Monday, June 03, 2013

Christus Victor

As I was writing about the Rob Bell controversy a couple of years ago, it occurred to me that one of the major issues raised by Bell's conservative critics is Atonement theology. One of the major examples of a doctrinal boundary that is extremely important to traditional evangelicals but not characteristic of the Christian tradition as a whole is the doctrine of penal substitution. For some conservative evangelicals, penal substitution is at the heart of the Gospel. And too often, the only alternative presented is a doctrine of "atonement" in which Jesus' death simply shows God's love or represents resistance to unjust political structures or something of that sort (wonderful as those things are, they don't do justice to the Biblical and historical themes of atonement and blood sacrifice).

Frequently, a third alternative is presented: "Christus Victor," in which Jesus redeems us by overcoming the powers of evil. This "theory" is generally ascribed to the Church Fathers. Unfortunately, I find that often people don't do justice to the richness of patristic atonement theology when they set up "Christus Victor" as an alternative to penal substitution. Defenders of penal substitution are right to point out that in fact substitutionary language is all over the Fathers. Early Christians did not simply believe that Jesus rescued us from evil, but that he offered Himself as a sacrifice to the Father and paid the penalty for our sins. This language is there in the early Church, and a "Christus Victor" theology that ignores it is a pale shadow of what the Fathers actually taught.

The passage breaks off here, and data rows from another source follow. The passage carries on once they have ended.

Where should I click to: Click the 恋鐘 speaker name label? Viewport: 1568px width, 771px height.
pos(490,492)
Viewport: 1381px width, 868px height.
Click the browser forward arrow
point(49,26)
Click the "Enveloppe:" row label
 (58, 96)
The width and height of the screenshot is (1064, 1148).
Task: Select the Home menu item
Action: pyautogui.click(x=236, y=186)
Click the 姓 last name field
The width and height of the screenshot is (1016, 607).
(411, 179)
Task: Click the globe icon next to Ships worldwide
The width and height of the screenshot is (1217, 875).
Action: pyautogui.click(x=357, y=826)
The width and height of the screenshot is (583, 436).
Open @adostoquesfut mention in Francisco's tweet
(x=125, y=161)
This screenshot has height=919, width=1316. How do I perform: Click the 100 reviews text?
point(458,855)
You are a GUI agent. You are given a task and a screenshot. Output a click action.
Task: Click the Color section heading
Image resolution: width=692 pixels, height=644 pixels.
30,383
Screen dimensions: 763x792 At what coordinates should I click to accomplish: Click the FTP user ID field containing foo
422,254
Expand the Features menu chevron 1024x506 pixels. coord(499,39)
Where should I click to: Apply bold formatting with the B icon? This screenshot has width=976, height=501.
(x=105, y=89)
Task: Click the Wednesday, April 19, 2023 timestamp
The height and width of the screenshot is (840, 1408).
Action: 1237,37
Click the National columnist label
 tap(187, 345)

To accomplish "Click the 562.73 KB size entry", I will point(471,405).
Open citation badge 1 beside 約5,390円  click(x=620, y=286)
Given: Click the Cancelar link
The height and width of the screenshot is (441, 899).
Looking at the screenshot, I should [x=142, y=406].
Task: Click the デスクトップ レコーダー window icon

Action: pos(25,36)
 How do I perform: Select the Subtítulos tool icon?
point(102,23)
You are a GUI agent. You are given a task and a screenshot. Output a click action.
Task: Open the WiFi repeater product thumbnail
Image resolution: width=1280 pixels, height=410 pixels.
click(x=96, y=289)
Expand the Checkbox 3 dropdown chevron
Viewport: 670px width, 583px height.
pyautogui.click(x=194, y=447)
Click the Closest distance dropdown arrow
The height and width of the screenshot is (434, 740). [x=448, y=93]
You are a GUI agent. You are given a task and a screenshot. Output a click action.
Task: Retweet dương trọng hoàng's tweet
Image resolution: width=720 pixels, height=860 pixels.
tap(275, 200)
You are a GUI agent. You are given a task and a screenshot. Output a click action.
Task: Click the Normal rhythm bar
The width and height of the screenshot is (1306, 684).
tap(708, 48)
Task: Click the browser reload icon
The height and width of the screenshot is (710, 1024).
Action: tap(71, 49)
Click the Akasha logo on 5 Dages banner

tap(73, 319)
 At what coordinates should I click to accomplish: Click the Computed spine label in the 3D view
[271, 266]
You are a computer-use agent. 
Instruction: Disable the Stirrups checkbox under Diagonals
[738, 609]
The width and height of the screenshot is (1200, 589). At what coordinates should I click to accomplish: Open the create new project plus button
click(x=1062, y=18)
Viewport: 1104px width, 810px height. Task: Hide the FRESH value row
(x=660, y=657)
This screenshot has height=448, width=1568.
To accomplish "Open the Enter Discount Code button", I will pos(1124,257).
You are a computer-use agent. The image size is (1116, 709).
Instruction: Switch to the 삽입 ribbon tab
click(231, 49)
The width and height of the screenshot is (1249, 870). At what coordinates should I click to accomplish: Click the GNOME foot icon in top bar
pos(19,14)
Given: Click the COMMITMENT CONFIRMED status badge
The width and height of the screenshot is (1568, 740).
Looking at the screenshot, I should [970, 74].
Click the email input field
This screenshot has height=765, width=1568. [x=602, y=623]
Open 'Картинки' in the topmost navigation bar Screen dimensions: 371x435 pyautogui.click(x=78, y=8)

The use of the term "Christus Victor" to describe a type of atonement theology seems to derive from the English title of the Swedish Lutheran theologian Gustav Aulen's lectures on the subject, delivered at the University of Uppsala in 1930 and published in English the following year by the S.P.C.K., having been translated by A. G. Hebert. (I'm using the 1950 reprint.) Aulen contrasts both the "objective" and "subjective" views of the Atonement with what he calls the "classic" view found in the Fathers and Luther. Briefly, the first two views are contrasted thus:

The "objective" view, which Aulen finds first fully formed in Anselm, though prefigured in the Latin Fathers, holds that Jesus atones for our sins acting as a human being, paying on our behalf the debt we owed to God. This may take the form, as in Anselm, of Jesus paying the debt through His perfect obedience, or it may take the form of Jesus directly being punished for our sins (Aulen doesn't distinguish as sharply between these as I would like).

The "subjective" view, on the other hand, holds that Jesus saves us by his perfect obedience, which serves as an inspiration to us, changing our hearts rather than changing something objective about our relationship to God.

Aulen argues that these two views, while opposites, are two sides of the same coin. They share a number of features that distinguish them from the "classic" view. First of all, according to Aulen they are theories which attempt to explain the atonement through some sort of key idea, whereas the traditional view is a "model" but not a full-blown theory--it has room for a number of different emphases and permutations and allows for more mystery than the two later theories do. The most important feature common to these two theories, however, is that they see Atonement as something Jesus does primarily as a human being, rather than as something Jesus does as God. Atonement, while certainly God's work in the sense that God initiates the chain of events and in the sense that Jesus is 100% divine, is in a formal sense the activity of a perfect, sinless human being. Jesus' divinity allows the human being Jesus to atone for us--in the "objective" view by giving His sacrifice infinite value, and in the subjective view by making Jesus a perfect representation of the Father's love who had no inner alienation from God to content with on his own behalf. But in both theories, Jesus' humanity holds center stage, whereas in the "classic model" the Atonement is above all else the act of God Himself.